READING TEXT:
New State Health System Scorecard Reveals Unprecedented Spike in Preventable Deaths, Unaddressed Mental Health Needs, and Millions Mired in Medical Debt Across States
Scorecard Includes First-Ever Rankings for Reproductive Care and Women’s Health; Bleak Picture in Many States
from Commonwealth Fund, June 22, 2023
States across the country are grappling with a widespread surge in preventable deaths and unaddressed mental health needs — particularly in adolescents — according to the Commonwealth Fund’s 2023 Scorecard on State Health System Performance.
All states experienced large increases in avoidable deaths from 2019 to 2021, due mostly to the COVID-19 pandemic. Several states, however, stood out: Rates in Louisiana, Mississippi, Texas, and New Mexico surged more than 35 percent, while Arizona’s rate rose by 45 percent, the largest increase. Black and American Indian/Alaska Native people, two of the groups most affected by COVID-19, experienced some of the highest rates of avoidable mortality in many states.
For the first time, the scorecard, which annually ranks states’ health care systems based on how well they provide high-quality, accessible, and equitable health care, also includes measures to evaluate their performance on reproductive care and women’s health. The 12 measures assess prenatal and postpartum care access, reproductive cancer screenings and other preventive services, and women’s overall health outcomes and mortality rates.
During the pandemic, women of reproductive age died at increasing rates from preventable causes, including pregnancy and childbirth as well as COVID-19 and substance use.
Drawing from 2021 data — the most recent available — the scorecard examined other health issues that states are confronting. Highlights from these findings include:
• The five top-ranked states for overall health system performance were Massachusetts, Hawaii, New Hampshire, Rhode Island, and Vermont. Arkansas, Texas, Oklahoma, West Virginia, and Mississippi were the lowest-ranked states.
• Many women struggle to get needed health care, and states varied significantly in their performance on reproductive care and women’s health. For example, in Vermont, only 11 percent of women giving birth in 2021 did not receive prenatal care during the first trimester, compared to 29 percent in Texas and Florida. Deaths from all causes per 100,000 women of reproductive age ranged from 78.9 in Hawaii to 238.6 in West Virginia.
• Rates of medical debt are especially high in the South; in West Virginia, nearly one-quarter of residents are struggling to pay off medical debt. Despite historic coverage gains during the pandemic, millions of people, both uninsured and insured, are struggling to pay off debt related to medical bills.

(Stored dataset items)
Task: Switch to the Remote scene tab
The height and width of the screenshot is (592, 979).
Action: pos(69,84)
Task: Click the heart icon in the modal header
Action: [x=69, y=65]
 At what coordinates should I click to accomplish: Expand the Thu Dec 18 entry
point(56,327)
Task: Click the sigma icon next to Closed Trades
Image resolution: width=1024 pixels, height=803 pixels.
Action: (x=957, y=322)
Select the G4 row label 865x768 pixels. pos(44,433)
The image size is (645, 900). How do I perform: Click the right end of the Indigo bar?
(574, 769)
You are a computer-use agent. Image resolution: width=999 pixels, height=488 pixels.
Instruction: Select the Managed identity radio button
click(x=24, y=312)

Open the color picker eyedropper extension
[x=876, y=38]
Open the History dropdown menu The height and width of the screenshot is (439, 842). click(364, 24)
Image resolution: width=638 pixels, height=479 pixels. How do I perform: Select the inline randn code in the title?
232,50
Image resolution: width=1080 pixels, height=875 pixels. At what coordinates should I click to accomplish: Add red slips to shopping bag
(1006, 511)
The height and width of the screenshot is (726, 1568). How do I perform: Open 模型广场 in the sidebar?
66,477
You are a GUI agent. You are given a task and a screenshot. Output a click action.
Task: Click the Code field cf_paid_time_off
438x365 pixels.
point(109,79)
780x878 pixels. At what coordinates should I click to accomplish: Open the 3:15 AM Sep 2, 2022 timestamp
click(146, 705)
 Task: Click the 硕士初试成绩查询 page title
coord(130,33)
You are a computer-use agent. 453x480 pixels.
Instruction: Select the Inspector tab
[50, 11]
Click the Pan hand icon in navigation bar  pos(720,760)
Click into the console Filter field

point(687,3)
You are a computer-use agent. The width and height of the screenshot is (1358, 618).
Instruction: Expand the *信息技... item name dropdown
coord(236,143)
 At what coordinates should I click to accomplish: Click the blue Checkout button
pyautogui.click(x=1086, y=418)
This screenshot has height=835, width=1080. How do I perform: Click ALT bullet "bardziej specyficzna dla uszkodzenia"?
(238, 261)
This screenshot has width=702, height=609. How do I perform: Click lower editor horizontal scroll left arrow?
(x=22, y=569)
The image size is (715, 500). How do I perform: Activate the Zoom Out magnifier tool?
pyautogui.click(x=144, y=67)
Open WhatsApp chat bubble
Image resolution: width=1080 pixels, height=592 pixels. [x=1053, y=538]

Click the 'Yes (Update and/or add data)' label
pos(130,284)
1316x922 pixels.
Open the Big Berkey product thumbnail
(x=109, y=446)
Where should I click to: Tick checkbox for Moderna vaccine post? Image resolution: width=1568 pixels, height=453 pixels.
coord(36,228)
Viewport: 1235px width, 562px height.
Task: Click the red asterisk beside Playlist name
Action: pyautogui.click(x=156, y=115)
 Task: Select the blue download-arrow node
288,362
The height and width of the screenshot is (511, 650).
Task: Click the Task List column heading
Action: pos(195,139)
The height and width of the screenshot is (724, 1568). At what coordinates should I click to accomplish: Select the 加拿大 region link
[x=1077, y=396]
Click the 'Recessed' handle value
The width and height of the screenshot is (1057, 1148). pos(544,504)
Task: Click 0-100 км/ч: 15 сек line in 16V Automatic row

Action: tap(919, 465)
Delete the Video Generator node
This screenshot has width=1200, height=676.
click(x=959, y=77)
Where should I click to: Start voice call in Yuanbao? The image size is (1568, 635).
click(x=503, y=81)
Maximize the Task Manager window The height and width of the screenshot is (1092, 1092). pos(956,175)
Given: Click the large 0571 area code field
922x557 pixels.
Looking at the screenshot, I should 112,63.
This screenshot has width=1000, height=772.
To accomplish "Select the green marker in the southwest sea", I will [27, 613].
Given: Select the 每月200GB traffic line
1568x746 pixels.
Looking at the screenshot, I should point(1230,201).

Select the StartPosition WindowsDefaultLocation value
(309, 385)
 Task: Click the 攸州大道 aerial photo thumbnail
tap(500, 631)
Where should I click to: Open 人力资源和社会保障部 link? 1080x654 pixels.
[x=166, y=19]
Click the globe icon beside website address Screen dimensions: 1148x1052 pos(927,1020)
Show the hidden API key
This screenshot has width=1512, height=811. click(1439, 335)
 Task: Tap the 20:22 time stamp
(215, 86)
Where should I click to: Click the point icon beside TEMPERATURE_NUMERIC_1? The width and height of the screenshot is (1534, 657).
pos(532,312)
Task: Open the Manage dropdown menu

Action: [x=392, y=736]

CHECK YOUR UNDERSTANDING:
A. Translate this sentence from the state health scorecard article into Spanish: "During the pandemic, women of reproductive age died at increasing rates from preventable causes, including pregnancy and childbirth as well as COVID-19 and substance use."
B. According to the state health scorecard article, which state had the largest increase in avoidable deaths from 2019 to 2021?
C. Extend the state health scorecard article with new paragraphs that begin after its last sentence.

RESPONSES IN ORDER:
A. Durante la pandemia, las mujeres en edad reproductiva murieron a tasas crecientes por causas prevenibles, entre ellas el embarazo y el parto, así como la COVID-19 y el consumo de sustancias.

B. Arizona, where the rate rose by 45 percent.

C.
• Adolescents and adults with mental health needs cannot get the care they need. Nationally, 60 percent of adolescents ages 12 to 17 who had a major depressive episode could not get the treatment they needed, with a high of nearly 80 percent in South Carolina. The Commonwealth Fund’s 2023 Scorecard on State Health System Performance allows users to explore key findings, access data on individual states and topics, and view customized tables, graphs, and maps. IMPLICATIONS The study authors point to several policy strategies for improving health system performance, among them:
• Reducing the number of deaths from preventable causes. Policymakers can lower insurance and administrative barriers for addiction treatment, as well as boost investment in good primary care — the foundation for a high-performing health care system — by expanding the primary care workforce and fully integrating behavioral health care with primary and pediatric care services.
• Continuing to make coverage more affordable and care more accessible. Congress can close the Medicaid coverage gap by creating a federal insurance option for people with low income in states that have not expanded Medicaid eligibility. It also can make the American Rescue Plan Act’s marketplace premium subsidy enhancements permanent and allow longer continuous Medicaid eligibility.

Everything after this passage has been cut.